“Los buenos políticos reconocen qué políticas derivan en buenos resultados económicos; los malos políticos también las reconocen, pero son corruptos, y los políticos populistas solo se preocupan en conseguir los votos”. – Emilio Ocampo (“Análisis económico del populismo”)
Para el último miércoles por la mañana, el Gobierno y la Asociación de Clínicas Particulares del Perú estaban cerca de llegar a un acuerdo. Llevaban meses negociando, pero cambios en el equipo y la dejadez del Ejecutivo habían enfriado las negociaciones. El escándalo generado por una descomunal factura en una clínica local reavivó el tema. Desde que empezó la fase crítica de la pandemia, por cierto, las clínicas han recibido (sin contrato con el Estado) a más de 500 pacientes sin capacidad de pago.
Por ello, la amenaza de expropiación explotó como una bomba en diversos sectores. No tenía sentido, y era desmesurada. Para empezar, ¿por qué amenazar a quienes ninguneabas hace poco? Luego, ¿por qué invocar un artículo (70 de la Constitución) que suponía un complejo trámite cuando otro facilitaba lo mismo sin mayores contratiempos (82 de la Ley General de Salud)? Finalmente, ¿para qué hacerse de la administración de las UCI privadas cuando las públicas arrojan peores resultados?
La respuesta a las tres interrogantes es la misma: porque, en realidad, la expropiación nunca estuvo sobre la mesa. Fue una maniobra política, desatinada y desmesurada. Pero, además, el uso inoportuno de una carta que supone costos institucionales mayúsculos.
El presidente Vizcarra jamás iba a expropiar las clínicas, y eso lo sabían él, el resto de la mesa y otros fuera de ella. El Gobierno ya hizo evidente su nivel de incompetencia; saben que se les mueren pacientes en las manos por falta de camas UCI, no cuentan con personal médico suficiente, ni tienen oxígeno o medicamentos (aun cuando cuentan con recursos para adquirirlos). Ni siquiera saben las cifras de infectados o muertos. Los dos problemas –sanitario y económico– los han sobrepasado. Ellos lo saben, y la población también.
La amenaza, sin embargo, fue un gesto verosímil y de alto impacto popular. Pésimo para el país, la estabilidad jurídica y las inversiones. Pero, ya sabemos, la política se trata del poder, y de las acciones y gestos para conseguirlo. Eso también lo sabe muy bien el mandatario: hizo lo mismo en el Caso Chinchero, en sus tratativas con el fujimorismo, en Tía María, la reforma política y tantos otros casos más.
El país tendrá que acostumbrarse, por el año que queda, a la cruda realidad.

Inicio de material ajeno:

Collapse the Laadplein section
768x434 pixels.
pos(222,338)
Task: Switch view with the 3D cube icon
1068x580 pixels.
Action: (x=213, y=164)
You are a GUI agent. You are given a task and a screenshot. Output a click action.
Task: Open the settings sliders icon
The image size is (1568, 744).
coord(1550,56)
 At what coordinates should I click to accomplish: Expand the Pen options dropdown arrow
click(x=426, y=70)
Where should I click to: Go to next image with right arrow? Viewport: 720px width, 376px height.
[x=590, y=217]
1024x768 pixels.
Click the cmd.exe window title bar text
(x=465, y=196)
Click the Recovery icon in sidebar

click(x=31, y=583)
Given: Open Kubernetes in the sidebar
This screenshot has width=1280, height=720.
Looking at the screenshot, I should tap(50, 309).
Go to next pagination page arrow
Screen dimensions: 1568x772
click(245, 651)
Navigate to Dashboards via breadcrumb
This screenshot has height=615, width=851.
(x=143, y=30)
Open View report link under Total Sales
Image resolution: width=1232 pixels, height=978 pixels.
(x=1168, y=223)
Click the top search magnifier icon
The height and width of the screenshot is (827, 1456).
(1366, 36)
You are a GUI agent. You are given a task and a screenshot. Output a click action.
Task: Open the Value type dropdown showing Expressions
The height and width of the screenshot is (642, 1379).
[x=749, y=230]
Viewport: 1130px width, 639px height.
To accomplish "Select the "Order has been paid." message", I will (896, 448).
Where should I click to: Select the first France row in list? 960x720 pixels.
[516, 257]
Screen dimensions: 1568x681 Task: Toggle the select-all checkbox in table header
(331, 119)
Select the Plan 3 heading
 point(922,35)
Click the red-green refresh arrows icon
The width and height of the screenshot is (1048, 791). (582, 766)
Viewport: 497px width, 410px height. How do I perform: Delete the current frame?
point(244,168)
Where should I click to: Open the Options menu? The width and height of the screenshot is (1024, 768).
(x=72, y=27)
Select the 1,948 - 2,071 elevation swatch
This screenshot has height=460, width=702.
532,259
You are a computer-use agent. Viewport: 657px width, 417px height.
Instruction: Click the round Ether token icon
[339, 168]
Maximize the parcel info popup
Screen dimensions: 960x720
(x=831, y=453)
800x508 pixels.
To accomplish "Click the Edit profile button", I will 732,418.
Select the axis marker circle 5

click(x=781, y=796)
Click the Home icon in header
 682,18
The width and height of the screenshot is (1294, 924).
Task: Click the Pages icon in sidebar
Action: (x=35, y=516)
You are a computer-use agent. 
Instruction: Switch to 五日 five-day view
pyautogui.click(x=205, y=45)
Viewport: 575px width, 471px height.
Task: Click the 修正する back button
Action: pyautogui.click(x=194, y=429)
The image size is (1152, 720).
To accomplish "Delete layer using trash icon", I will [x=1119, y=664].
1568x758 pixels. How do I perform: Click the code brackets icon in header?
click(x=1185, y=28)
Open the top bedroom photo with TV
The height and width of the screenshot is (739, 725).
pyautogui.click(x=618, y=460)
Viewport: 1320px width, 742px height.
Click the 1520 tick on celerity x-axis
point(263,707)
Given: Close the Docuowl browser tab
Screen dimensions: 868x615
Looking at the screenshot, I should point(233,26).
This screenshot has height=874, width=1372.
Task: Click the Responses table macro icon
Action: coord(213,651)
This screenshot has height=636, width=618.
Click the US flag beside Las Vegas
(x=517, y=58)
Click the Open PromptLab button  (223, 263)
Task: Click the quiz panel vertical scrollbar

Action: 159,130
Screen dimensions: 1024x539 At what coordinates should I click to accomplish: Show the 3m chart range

El presidente Vizcarra no es un buen gestor: luego de dos años, no hay rastro de algo –obra, reforma, conquista– que podamos calificar como “exitoso”. Pero es un político astuto, que sabe cómo enganchar con la ciudadanía, cómo y cuándo distraer, identificar a enemigos y aliados, y que –sobre todo– tiene desarrollado el instinto para retener el poder que obtuvo. En resumen: a Martín Vizcarra le preocupa él, solo él, y nada más que él.